-- Begin MATERIAL PROVIDED --

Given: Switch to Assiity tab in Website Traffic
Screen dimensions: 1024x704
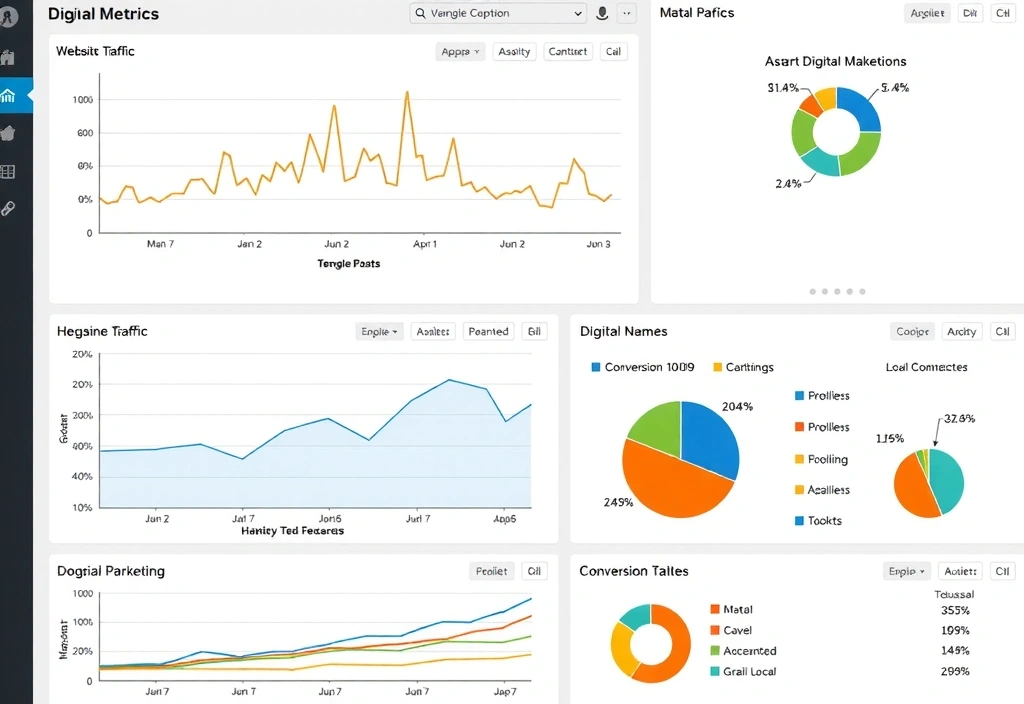Looking at the screenshot, I should [514, 52].
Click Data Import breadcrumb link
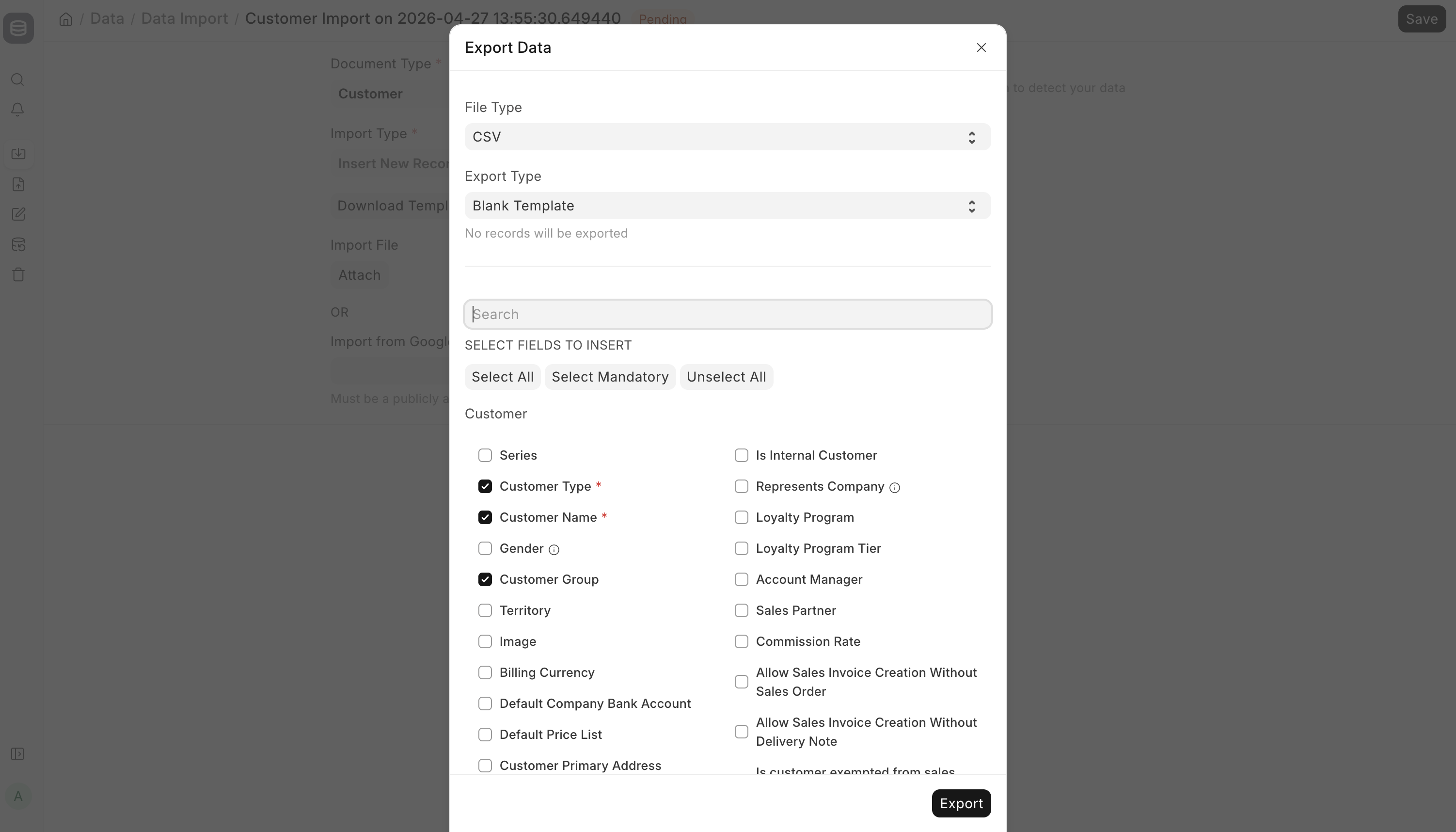Screen dimensions: 1456x832 coord(184,19)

-- End MATERIAL PROVIDED --

PROBLEM DESCRIPTION: Replace "tab" with "section" everywhere in the listing above, keep everything else the same, and leave out the pictures.

TASK RESPONSE:
Given: Switch to Assiity section in Website Traffic
Screen dimensions: 1024x704
Looking at the screenshot, I should [514, 52].
Click Data Import breadcrumb link
Screen dimensions: 1456x832 coord(184,19)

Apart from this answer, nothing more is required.